Passage to read —
-- start --
If a student — any student of any capability, including the very best — misspells a proper name, I stop reading and assign an automatic “F” to the story. And remember, a proper name is more than just someone’s name. It’s any word with an initial capital letter (uppercase to us literate geeks). That’s product names. Street names. City and towns. States. Get it wrong; get an “F.”

I don’t stop there. If a student — again, any student — commits an error in fact, then each error in fact will result in a third-of-a-letter grade deduction.

So it’s possible for students to misspell and illfactualize (a new word I just made up; it’s a new game you can play at home) themselves into grading oblivion — a minus score.

So why should I subject you, my loyal readers, to this drivel? Because, it seems, I am an about-to-be-extinct dinosaur trying to cope with an evolution in the meaning of such words as “fact,” “accuracy,” “truth” and “credibility.”

Today I read a letter to our readers from Richard M. Smith, chairman and editor-in-chief of Newsweek.

In it he attempts to explain that Newsweek has hardened its policy on the use of anonymous sources in wake of the Guantanamo-Quran fiasco. In the name of “accuracy and public trust,” he writes that Newsweek will never again use the phrase “sources say.” Instead, the newsmagazine will use new guidelines governing the use of anonymice — approval of a top editor, significant backchecking, independent confirmation where possible, revelation of the source’s ax to grind, and so on.

In other words, it’s another version of “we’ll only do it when we’re convinced we’re right.” There’s no sign that anonymous sources will disappear — only that more context will be provided about said sources.

I’m not sure how this new policy affects “fact,” “accuracy” and “truth.” It appears to me that these words have meanings that now fall on a sliding scale. Perhaps organizations such as Newsweek that use anonymice can run disclaimers in such stories: “This story contains facts 85 percent verifiable; overall accuracy score is 79 percent; truth quotient is 72 percent, plus or minus 3 percent.”

The LA Times‘ media critic, David Shaw, chimes in on anonymice in his Media Matters column, saying, “I’m convinced that significantly reducing the number of unnamed sources could go a long way toward restoring the public’s trust in the news media.” That means, to me, when journalists attach names to the facts the sources allege — instead of sources hiding behind the false facade of anonymity — then readers can assess for themselves the level of fact, accuracy and truth.
-- end --
Set task 1 —
Extract everything in the column on anonymous sources from "In other words, it’s" down to "about said sources.".
Set task 2 —
Gather every line of the records that contains the string "return", matching case exactly.

Dataset records —
-- start --
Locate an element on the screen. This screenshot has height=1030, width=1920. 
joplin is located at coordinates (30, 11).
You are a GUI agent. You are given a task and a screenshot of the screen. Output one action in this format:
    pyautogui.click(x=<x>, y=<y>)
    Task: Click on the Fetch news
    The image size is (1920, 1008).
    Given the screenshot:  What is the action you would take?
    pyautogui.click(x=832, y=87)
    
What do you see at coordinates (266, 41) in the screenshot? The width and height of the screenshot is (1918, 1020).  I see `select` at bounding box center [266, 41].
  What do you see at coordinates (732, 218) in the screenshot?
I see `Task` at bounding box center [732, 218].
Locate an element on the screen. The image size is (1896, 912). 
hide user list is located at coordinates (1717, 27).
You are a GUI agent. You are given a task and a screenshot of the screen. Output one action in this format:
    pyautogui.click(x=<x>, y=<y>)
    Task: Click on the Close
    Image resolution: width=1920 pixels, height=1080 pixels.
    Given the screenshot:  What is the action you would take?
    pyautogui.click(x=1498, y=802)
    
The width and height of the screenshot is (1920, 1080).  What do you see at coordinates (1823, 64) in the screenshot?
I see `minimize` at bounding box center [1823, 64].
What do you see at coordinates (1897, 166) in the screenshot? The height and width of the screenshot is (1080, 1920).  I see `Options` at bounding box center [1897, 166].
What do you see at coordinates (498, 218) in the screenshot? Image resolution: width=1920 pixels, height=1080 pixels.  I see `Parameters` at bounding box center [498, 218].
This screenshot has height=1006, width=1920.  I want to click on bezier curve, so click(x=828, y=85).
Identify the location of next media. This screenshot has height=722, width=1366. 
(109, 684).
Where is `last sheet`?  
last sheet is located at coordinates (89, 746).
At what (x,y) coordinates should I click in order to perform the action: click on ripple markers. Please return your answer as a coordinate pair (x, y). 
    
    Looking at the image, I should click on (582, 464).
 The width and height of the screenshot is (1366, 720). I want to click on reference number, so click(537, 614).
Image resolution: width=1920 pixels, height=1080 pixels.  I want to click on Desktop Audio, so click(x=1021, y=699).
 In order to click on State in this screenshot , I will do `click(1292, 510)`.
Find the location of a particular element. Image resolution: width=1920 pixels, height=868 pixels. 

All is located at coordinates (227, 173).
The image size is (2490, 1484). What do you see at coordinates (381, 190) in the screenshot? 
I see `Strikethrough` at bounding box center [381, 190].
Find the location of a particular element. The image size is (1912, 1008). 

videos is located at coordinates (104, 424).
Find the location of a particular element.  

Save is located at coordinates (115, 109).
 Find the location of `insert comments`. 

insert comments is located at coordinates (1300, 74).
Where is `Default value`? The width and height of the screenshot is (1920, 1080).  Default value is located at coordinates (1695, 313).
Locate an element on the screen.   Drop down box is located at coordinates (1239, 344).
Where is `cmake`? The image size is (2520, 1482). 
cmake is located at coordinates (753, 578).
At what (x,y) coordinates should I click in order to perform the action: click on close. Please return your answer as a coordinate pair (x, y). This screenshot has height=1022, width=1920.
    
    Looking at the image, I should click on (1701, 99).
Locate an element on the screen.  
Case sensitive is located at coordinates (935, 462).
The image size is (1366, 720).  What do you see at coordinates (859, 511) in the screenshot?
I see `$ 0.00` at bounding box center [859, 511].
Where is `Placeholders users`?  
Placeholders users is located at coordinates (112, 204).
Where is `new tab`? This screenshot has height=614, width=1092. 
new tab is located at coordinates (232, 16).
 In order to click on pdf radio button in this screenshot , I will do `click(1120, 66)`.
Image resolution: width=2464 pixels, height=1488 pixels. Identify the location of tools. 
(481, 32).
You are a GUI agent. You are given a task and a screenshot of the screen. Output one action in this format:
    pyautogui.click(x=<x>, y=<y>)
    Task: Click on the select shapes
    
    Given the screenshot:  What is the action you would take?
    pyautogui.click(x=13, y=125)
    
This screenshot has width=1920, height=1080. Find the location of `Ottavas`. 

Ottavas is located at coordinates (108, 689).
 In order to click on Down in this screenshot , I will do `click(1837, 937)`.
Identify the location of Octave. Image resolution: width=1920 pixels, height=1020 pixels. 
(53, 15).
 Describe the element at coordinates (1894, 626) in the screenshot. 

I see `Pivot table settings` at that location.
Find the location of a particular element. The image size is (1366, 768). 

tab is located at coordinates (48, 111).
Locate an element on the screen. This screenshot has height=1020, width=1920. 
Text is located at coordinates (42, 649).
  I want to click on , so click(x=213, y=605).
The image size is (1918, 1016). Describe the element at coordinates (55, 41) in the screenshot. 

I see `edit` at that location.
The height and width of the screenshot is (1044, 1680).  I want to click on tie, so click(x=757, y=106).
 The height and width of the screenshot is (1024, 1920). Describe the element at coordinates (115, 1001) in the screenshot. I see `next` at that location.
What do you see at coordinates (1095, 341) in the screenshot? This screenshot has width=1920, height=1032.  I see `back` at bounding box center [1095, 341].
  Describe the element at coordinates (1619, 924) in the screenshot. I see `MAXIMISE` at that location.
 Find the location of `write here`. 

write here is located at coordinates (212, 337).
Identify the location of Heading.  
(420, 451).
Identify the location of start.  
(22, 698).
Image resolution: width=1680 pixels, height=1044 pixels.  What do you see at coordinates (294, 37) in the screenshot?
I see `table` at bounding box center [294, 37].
-- end --
Exercise answer 1 —
In other words, it’s another version of “we’ll only do it when we’re convinced we’re right.” There’s no sign that anonymous sources will disappear — only that more context will be provided about said sources.

Exercise answer 2 —
At what (x,y) coordinates should I click in order to perform the action: click on ripple markers. Please return your answer as a coordinate pair (x, y). 
At what (x,y) coordinates should I click in order to perform the action: click on close. Please return your answer as a coordinate pair (x, y). This screenshot has height=1022, width=1920.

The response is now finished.